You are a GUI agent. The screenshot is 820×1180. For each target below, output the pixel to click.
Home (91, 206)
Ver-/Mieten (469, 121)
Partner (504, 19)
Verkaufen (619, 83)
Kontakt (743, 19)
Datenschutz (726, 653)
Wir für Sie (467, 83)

• • • • • • •

- _TASK OBJECTIVE_: Every entry, from top to bottom, should be repeated word for word.

- _FINISHED EXERCISE_:
You are a GUI agent. The screenshot is 820×1180. For each target below, output the pixel to click.
Home (91, 206)
Ver-/Mieten (469, 121)
Partner (504, 19)
Verkaufen (619, 83)
Kontakt (743, 19)
Datenschutz (726, 653)
Wir für Sie (467, 83)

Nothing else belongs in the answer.